Apathique. Dans son sens courant, un peu. Mais avant tout dans le sens qu’on lui donne en psychopathologie. N’arrivant pas à régler convenablement les potentiomètres distincts des sentiments négatifs de ceux positifs, un jour, j’ai repéré qu’il y avait une grosse molette à tourner pour gérer d’un coup le volume global. Alors, malin, j’ai tout descendu d’un cran. Pour voir. Puis deux. Puis trois. Puis… Jusqu’à ce que je considère le niveau des durs tolérable et celui des doux suffisant. Oh, il me semblait bien que j’avais un peu exagéré sur mon réglage. Mais ça m’allait bien. Ça me facilitait beaucoup de choses, surtout celles que je ne comprenais pas. Celles que je ne contrôlais pas. Celles que je ne pouvais accepter, par manque d’armes. Celles que je ne voulais affronter, par manque de courage. Je voyais bien que la faiblesse de mes réactions en suscitait de bizarres, des réactions, dans mon entourage et au sein de mes relations. Mais, ô miracle de cette apathie, tout ça me touchait assez peu.
Asocial. Il semblerait que ce soit un crime de l’être, de nos jours. Alors, qu’on me pende. Qu’on m’immole. Qu’on me lapide.

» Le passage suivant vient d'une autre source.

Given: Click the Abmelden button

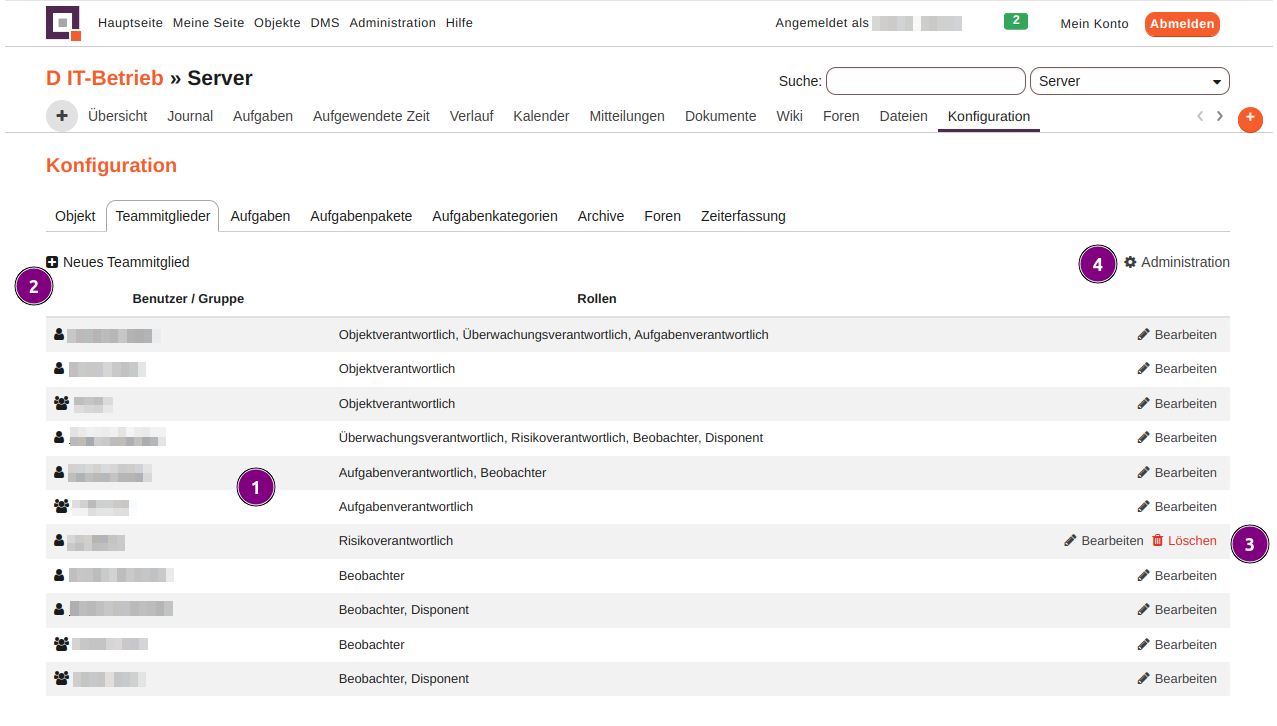Looking at the screenshot, I should pos(1182,23).
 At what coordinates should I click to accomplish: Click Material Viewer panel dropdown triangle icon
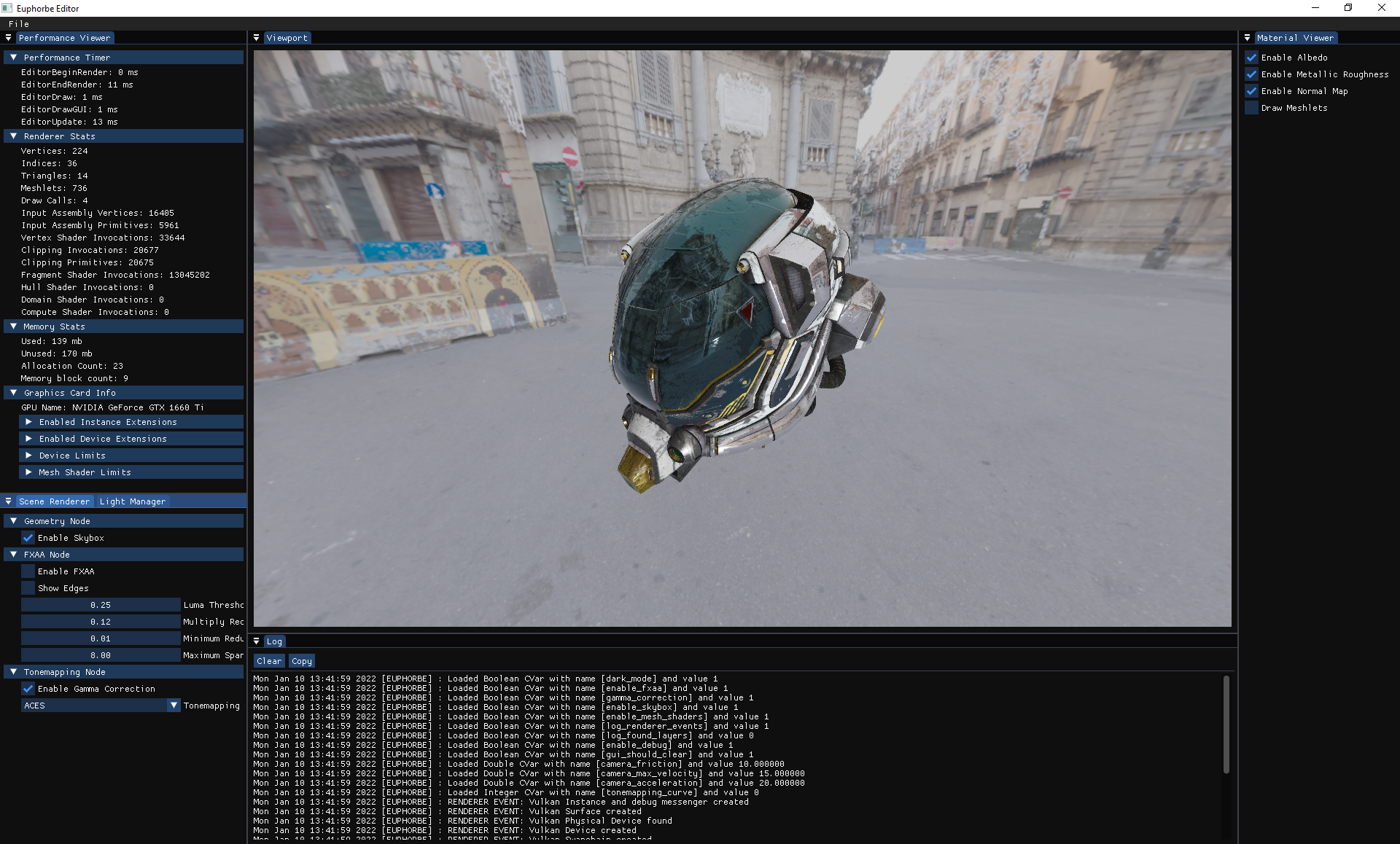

Ou qu’on m’écartèle, que sais-je. Mais je plaide coupable. De bon cœur. Sauf que je n’en fais pas une revendication pour autant. Je me suis longtemps demandé pourquoi. Je pensais que c’était simplement parce que je ne supportais pas l’autre. Puis j’ai remarqué que l’inconfort ne naissait véritablement qu’au niveau du groupe. Cela virait malaise dès lors que le groupe se faisait société plus que tribu. Je ne comprends pas ça. Je ne comprends pas ces organisations, ces hiérarchies, ces jeux de pouvoir ou de dupes, ces mascarades et simagrées. J’ai déjà du mal avec mes propres mensonges quand je me surprends à vouloir me faire avaler mes couleuvres, sabres vivants et mouvants. Alors, comprenez-moi, les mensonges et la méthode Coué organisés et collectifs, quand bien même ils me seraient servis à la sauce humaniste ou progressiste, je vous laisse mon assiette avec plaisir. Si vous la voulez, bien sûr. Pour ma part, j’ai suffisamment de ma propre merde à manger, merci.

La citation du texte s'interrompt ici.